Essay ~ The Epistolary as an instrument of Postcolonial Discourse in Sarah Ladipo Manyika’s In Dependence ~ Paul Liam


This analysis is primarily concerned with the utilization of the epistolary element as an instrument of postcolonial discourse by Sarah Ladipo Manyika in In Depence, and is based on the special edition of the novel published by Cassava Republic Press in 2016. This writer asserts that the novel in itself is not an Epistolary, but it deploys the epistolary technique in x-raying postcolonial themes with a special reflection on the realities that confronts post independent nations, located within the era of military rule in Nigeria. Besides the epistolary technique, the novel uses the third person point of view narrative technique in telling a story that is both didactic yet refreshingly creative. There are twelve epistolary exchanges in the novel, most them being the exchanges between Tayo and Vanessa, the central characters around whom the plot revolves.  

Manyika was raised in Nigeria, has lived in Kenya, France and England. She holds a Ph.D. from the University of California, Berkeley, and teaches literature at San Francisco State University. Manyika belongs to the generation of Nigerians whose experiences were shaped by military regimes, thus, it is safe to say that the novel is a dramatization of the political tensions of that period, set within a complicated historical context. The author uses the emotional angle of love to subtly explore racial tension, and to hint at the bigger question of a common humanity in an unequaled world.

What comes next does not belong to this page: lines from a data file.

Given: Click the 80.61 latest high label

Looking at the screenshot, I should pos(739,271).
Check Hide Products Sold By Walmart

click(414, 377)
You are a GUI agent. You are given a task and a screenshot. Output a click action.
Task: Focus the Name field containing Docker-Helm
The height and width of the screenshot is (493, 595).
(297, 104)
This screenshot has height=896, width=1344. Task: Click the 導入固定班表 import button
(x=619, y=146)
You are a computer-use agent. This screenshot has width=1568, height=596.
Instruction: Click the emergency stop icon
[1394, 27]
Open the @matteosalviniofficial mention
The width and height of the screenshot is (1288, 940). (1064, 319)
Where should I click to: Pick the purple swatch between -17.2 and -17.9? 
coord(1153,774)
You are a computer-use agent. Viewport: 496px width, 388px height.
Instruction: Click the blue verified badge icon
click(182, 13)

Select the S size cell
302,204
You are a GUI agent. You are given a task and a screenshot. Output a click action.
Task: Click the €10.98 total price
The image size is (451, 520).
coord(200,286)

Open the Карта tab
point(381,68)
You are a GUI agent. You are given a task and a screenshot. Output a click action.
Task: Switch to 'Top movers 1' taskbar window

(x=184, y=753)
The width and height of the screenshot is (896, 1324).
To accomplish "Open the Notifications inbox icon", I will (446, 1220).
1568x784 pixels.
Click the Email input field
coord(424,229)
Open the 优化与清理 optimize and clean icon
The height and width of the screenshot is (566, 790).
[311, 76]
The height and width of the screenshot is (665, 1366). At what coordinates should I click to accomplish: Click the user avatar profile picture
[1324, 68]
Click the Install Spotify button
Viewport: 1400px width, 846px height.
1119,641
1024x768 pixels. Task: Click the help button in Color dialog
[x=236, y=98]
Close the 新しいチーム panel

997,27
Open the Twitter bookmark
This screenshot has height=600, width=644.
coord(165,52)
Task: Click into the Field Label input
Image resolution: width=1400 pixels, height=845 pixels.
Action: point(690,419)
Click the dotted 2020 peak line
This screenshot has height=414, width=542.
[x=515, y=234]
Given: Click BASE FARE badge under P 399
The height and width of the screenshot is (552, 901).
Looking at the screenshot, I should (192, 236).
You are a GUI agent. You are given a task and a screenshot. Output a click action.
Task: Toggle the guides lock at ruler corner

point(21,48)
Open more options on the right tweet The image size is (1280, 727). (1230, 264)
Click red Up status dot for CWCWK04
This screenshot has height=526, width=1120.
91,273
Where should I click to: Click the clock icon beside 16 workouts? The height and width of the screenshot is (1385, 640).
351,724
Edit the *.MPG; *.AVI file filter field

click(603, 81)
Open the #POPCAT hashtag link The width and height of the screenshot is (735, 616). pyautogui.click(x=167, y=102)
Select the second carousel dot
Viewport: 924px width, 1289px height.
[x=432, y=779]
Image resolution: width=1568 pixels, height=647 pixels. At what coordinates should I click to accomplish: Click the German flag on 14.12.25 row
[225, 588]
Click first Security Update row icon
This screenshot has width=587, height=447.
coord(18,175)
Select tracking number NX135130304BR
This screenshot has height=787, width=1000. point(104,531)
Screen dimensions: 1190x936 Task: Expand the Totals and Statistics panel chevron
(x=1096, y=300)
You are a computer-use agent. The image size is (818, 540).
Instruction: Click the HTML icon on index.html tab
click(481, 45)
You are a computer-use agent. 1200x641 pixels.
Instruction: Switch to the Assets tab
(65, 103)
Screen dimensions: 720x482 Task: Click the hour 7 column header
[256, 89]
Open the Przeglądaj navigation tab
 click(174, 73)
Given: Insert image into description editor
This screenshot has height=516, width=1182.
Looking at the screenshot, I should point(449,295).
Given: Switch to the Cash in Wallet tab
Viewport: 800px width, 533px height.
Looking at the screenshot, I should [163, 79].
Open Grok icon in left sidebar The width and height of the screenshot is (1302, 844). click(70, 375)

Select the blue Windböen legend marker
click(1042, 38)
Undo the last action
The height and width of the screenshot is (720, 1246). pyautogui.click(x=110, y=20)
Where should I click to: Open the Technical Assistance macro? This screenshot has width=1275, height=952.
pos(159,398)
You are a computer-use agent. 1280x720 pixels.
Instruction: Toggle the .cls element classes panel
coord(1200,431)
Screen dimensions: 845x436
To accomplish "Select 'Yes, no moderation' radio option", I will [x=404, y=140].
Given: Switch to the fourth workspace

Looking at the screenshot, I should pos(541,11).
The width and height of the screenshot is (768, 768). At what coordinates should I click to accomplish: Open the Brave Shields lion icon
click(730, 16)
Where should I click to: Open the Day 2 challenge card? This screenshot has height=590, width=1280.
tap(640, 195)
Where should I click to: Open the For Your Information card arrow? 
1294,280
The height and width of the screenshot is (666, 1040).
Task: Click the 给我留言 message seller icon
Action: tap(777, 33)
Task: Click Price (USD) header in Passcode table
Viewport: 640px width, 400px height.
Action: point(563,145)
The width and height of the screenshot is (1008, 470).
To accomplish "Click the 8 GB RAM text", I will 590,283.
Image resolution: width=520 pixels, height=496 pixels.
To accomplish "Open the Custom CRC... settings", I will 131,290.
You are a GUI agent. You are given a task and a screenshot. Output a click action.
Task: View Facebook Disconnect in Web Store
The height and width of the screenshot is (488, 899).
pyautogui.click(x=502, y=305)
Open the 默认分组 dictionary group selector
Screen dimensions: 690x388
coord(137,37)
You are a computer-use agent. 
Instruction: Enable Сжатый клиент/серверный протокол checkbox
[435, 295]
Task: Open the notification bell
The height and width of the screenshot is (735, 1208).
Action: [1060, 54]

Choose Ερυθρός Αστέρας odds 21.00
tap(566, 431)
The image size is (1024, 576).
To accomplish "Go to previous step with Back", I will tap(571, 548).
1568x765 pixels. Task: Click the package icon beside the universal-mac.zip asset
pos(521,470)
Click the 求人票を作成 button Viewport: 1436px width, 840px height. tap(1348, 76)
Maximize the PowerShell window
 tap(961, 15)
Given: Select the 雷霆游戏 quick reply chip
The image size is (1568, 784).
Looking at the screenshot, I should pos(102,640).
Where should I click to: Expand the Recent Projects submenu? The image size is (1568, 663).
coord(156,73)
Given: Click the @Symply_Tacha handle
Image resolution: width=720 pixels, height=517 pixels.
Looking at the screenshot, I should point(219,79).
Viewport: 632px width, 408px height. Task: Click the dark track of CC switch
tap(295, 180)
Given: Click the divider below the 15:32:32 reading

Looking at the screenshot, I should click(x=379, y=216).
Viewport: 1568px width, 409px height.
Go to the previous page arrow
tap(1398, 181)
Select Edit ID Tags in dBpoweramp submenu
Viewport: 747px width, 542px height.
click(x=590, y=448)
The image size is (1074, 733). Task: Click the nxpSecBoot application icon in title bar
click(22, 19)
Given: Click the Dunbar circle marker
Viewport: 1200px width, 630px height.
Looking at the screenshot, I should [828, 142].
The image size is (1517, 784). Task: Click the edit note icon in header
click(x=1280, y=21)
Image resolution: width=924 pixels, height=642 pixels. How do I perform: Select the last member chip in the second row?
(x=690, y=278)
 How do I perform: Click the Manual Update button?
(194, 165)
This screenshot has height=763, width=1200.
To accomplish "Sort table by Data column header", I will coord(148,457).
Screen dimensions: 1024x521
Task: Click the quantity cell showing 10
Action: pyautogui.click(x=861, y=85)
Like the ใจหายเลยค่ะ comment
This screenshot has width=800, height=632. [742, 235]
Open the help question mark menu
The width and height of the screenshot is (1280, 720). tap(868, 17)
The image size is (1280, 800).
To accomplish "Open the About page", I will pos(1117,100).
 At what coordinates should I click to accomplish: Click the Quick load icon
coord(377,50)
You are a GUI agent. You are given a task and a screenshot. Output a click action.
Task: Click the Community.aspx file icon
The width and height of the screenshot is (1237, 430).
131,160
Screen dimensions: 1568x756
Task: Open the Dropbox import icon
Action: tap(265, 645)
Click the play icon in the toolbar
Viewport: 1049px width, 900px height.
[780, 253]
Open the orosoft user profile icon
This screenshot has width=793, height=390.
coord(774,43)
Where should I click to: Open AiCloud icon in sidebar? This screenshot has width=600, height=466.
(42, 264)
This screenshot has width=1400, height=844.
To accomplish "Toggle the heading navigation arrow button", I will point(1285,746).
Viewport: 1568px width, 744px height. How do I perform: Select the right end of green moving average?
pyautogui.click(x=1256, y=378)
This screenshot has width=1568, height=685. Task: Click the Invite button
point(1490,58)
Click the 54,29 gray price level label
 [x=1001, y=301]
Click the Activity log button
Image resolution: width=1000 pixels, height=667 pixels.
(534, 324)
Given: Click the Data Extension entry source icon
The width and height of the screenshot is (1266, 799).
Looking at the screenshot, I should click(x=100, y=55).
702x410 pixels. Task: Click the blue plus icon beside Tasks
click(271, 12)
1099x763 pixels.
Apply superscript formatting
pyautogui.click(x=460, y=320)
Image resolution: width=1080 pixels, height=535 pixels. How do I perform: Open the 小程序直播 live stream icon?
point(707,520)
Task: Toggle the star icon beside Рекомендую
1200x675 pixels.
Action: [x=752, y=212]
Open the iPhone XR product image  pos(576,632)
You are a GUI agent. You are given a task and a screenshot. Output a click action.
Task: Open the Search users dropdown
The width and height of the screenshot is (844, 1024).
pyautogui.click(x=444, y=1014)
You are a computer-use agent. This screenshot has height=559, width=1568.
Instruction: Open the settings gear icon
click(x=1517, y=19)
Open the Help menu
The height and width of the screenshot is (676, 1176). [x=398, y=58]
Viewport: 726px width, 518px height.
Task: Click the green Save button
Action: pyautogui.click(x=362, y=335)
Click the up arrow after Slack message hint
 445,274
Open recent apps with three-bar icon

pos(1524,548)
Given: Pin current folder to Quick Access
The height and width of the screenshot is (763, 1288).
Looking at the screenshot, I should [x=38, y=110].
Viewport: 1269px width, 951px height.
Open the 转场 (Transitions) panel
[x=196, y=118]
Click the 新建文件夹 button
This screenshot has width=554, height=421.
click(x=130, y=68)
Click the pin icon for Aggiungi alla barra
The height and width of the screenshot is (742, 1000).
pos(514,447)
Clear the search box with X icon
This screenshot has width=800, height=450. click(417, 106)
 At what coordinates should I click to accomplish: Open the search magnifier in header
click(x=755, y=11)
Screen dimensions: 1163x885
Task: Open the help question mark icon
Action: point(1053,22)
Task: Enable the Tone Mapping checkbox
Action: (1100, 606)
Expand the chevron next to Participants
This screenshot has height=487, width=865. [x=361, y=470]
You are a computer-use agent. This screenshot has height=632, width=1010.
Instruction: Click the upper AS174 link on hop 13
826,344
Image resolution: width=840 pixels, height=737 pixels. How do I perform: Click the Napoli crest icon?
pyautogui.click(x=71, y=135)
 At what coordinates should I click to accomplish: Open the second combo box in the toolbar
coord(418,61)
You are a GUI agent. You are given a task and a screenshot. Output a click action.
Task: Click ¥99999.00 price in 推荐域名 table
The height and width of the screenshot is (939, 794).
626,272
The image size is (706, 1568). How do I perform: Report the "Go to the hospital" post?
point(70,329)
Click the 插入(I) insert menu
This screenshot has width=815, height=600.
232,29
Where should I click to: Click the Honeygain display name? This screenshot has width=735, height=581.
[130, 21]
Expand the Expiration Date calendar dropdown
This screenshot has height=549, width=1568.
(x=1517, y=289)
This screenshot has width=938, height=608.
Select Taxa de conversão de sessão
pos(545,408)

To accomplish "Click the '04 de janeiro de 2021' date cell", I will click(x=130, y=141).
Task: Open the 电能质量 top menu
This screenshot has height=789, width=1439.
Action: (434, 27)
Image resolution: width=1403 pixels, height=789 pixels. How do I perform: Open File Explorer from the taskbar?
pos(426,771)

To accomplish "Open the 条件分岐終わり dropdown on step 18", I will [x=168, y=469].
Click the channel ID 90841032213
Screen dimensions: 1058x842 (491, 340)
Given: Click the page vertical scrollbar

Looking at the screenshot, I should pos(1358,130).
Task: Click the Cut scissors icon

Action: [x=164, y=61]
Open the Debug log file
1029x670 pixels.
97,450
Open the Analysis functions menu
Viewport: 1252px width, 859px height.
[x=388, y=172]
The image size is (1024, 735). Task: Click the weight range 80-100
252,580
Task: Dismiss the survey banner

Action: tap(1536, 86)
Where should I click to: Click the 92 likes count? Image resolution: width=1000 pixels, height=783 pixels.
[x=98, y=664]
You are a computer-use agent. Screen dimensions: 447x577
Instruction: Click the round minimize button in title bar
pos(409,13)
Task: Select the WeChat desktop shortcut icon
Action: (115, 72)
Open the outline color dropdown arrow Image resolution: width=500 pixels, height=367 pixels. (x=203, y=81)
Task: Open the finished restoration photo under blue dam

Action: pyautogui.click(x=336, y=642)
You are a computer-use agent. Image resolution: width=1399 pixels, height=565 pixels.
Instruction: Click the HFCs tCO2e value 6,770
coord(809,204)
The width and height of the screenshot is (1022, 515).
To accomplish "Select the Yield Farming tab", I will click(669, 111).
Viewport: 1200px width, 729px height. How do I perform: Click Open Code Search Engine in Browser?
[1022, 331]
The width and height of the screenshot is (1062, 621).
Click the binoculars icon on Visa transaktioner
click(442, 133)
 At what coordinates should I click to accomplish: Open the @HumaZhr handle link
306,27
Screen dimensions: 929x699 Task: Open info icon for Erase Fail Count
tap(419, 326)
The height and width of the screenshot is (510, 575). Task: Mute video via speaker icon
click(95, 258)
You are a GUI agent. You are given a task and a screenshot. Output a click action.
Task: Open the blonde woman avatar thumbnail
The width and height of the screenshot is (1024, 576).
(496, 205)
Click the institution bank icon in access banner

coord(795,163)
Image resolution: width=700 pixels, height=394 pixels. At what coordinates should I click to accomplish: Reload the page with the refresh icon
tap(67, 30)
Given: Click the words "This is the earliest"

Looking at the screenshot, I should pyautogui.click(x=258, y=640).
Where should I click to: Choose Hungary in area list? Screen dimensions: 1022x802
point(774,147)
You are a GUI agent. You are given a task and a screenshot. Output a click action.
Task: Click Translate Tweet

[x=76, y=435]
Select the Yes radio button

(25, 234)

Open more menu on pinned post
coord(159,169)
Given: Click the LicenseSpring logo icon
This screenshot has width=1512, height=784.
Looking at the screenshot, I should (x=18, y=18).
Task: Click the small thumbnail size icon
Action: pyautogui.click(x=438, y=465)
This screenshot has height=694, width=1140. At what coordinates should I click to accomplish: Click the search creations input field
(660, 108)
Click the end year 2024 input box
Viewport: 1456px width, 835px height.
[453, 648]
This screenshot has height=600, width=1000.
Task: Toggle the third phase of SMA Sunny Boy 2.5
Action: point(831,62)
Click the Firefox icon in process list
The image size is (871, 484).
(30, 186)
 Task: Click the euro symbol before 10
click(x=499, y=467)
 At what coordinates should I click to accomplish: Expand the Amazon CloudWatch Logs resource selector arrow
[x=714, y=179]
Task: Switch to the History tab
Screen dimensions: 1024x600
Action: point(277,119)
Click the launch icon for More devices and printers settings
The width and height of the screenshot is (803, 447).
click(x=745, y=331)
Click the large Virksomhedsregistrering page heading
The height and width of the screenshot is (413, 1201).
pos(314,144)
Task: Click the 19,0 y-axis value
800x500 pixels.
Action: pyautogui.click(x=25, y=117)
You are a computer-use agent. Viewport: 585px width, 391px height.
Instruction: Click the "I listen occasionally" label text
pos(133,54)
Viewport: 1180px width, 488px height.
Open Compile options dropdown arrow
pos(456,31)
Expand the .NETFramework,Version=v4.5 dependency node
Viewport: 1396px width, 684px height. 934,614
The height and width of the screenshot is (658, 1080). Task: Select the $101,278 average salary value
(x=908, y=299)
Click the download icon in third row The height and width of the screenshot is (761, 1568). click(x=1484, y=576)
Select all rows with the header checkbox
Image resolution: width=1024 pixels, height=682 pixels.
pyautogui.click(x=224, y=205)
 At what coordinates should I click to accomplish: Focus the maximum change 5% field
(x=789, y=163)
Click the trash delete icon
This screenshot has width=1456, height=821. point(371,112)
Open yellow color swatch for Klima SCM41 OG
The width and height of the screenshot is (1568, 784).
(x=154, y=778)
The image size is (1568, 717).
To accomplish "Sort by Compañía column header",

The epistolary style as used by Manyika provides an escape for the narrator, especially in complicated situations in the narration. This use of the epistolary technique is escapist in nature; it is a means of conveying messages that the speakers would ordinarily find difficult to express openly. But of course, this is the fulcrum of epistolary writing in general, it allows for the expression of the things that would not have been said. The novel also employs the third person point of view technique; however, there is a constant switch to the epistolary style when political conversations such as racism or the exploitative consequence of colonialism of third world countries foregrounds in the text. The author-narrator does not want to be seen openly discussing the politico cultural realities, even the characters find it difficult to discuss the reality of their social-cultural complex so they resort to letter writing to enable them express their truest emotions uninhibited. Manyika cleverly escapes the risk of reducing her novel to a political commentary by adopting the epistolary technique.  The English novelist, Willkie Collins employed a similar style in his novel, The Woman in White. Just as in Manyika’s work, critical and confidential messages are discussed via correspondence among the major characters in Collins’ novel. At some point in Collins’ novel, the ‘letter’ becomes endangered so much that letters are hunted, intercepted and confiscated because of their potency to convey damaging information about the characters living in the same house. In this kind of technique, the narrator’s consciousness gives way to the consciousness of the letter. The letter becomes so important in the scheme of things within the text that the reader begins to look out for the next letter. The letter becomes a voice, an independent voice that discusses the things that would normally not be discussed openly. Vanessa, at some point in the course of the novel begs Tayo to write her more letters while insisting that he should be blunt and informal. For Vanessa, the letter becomes a channel of emotional connection with Tayo, hence her longing for more letters.

One of the remarkable examples of the epistolary style on the African continent is Mariama Ba’s So Long a Letter. In Ba’s novel, the letter is also employed as a means of escape from a patriarchal society that disempowered women by conditioning them to the caprices of men. Ramatoulaye’s letter to her friend Aissatou bears the heavy burden women underwent in traditional societies.  The letter, in Ba’s novel becomes an enabler for the appropriation of a feminist agenda in an oppressive patriarchal configuration. Through the instrument of the letter, the women are able to discuss their lives, away from the big brother eyes of the society. Being both post-colonial novels, there is a slight difference between Ba’s and Manyika’s forms of epistolary styles. While Ba’s is a complete letter in its form and does not make use of an external narrator, Manyika’s on the other hand only uses the style in complementary straight narrative technique.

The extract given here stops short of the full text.